_Aufgabenstellung A:_ Schreiben Sie aus dem Lesetext den Abschnitt zwischen „Auf die Ausgabeseite“ und „CDU und FDP)“ einschließlich dieser beiden Stellen wortgetreu ab.
_Aufgabenstellung B:_ Prüfen Sie, ob die folgenden Aussagen mit dem Lesetext übereinstimmen, und belegen Sie jede Antwort mit „Ja“ oder „Nein“ sowie den entscheidenden Worten des Lesetextes in wörtlichem Zitat: (i) Es genügt als Gesellschaft, allein auf die Ausgabeseite zu schauen. (ii) Der Zeit- und Maßnahmenplan soll ermöglichen, kommende Generationen im Mechanismus zu berücksichtigen. (iii) Für die FDP-Fraktion erhält Frau Abgeordnete Annabell Krämer das Wort.
_Aufgabenstellung C:_ Fassen Sie den Lesetext in zwei Sätzen zusammen.

_Lesetext:_
__________________________________________________

Auf die Ausgabeseite allein zu schauen, reicht als Gesellschaft nicht. Aber der Zeit- und Maßnahmenplan wird eine Möglichkeit geben, sich strukturiert und diszipliniert dem Thema der Schulden zu widmen und vor allen Dingen nicht nur von der Tapete bis zur Wand zu denken, sondern kommende Generationen im Mechanismus zu berücksichtigen. Vielen Dank.

(Beifall BÜNDNIS 90/DIE GRÜNEN, CDU und FDP)

Vielen Dank. - Das Wort für die FDP-Fraktion hat Frau Abgeordnete Annabell Krämer.

__________________________________________________

_Bereitgestellte Angaben:_

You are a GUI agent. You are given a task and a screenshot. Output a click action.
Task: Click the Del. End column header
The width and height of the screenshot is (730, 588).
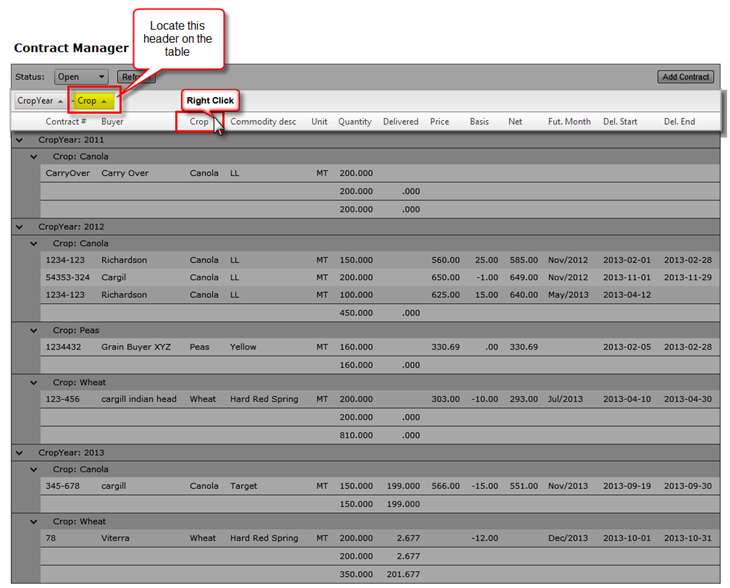(679, 122)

__________________________________________________

_Lösung A:_
Auf die Ausgabeseite allein zu schauen, reicht als Gesellschaft nicht. Aber der Zeit- und Maßnahmenplan wird eine Möglichkeit geben, sich strukturiert und diszipliniert dem Thema der Schulden zu widmen und vor allen Dingen nicht nur von der Tapete bis zur Wand zu denken, sondern kommende Generationen im Mechanismus zu berücksichtigen. Vielen Dank.

(Beifall BÜNDNIS 90/DIE GRÜNEN, CDU und FDP)

_Lösung B:_
(i) Nein: „Auf die Ausgabeseite allein zu schauen, reicht als Gesellschaft nicht.“
(ii) Ja: „sondern kommende Generationen im Mechanismus zu berücksichtigen“
(iii) Ja: „Das Wort für die FDP-Fraktion hat Frau Abgeordnete Annabell Krämer.“

_Lösung C:_ Im Lesetext wird betont, dass der Blick auf die Ausgabeseite allein für die Gesellschaft nicht ausreicht, der Zeit- und Maßnahmenplan aber die Möglichkeit gibt, sich strukturiert und diszipliniert dem Thema der Schulden zu widmen und kommende Generationen im Mechanismus zu berücksichtigen. Nach Beifall von BÜNDNIS 90/DIE GRÜNEN, CDU und FDP erhält Frau Abgeordnete Annabell Krämer das Wort für die FDP-Fraktion.